Sunday, 26 June 2011

recycled paper

I paid a lovely visit to Wakehurst Place in West Sussex the other day. Wakehurst Place is run by the people who run Kew Gardens, the National Trust and also gets government funding (55% of it's income).

It is an amazing combination of nature reserve, beautiful grounds, and conservation work.

It had lovely explanations about the delicate balance of nature.

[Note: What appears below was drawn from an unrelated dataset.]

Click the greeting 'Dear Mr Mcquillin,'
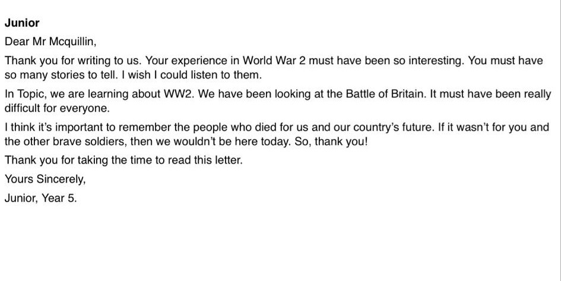This screenshot has height=281, width=561. coord(50,42)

One of the displays was about all the uses of wood by local crafts people: e.g. wooden bowels, furniture, baskets, spoons, fences, sculpture etc.   All loved wood for the way it could be sustainably harvested.
Which makes me wonder about the wisdom of the emphasis on recycling paper.  usually the alternative is top access documents electronically or online. Now I haven't got any estimates, but it seems to me not entirely unlikely that most electronic devices are powered with non-renewable energy.    Paper was perhaps a good item to start recycling because there was a market and the process of producing paper can be at quite an environmental cost.Yet, I suspect that compared to say the environmental cost of discarded metals and rare elements in computers etc, the cost of paper is not so high.  That doesn't mean I against recycled paper, I use lots  myself, but it does make me wonder if the message on recycling is quite right.  Reduce, reuse and then recycle should be the sequence. In the commercial world, reduce is often the last thing on anyones mind, but actually, some of us might be a lot happier if we reduced our consumption of consumer goods.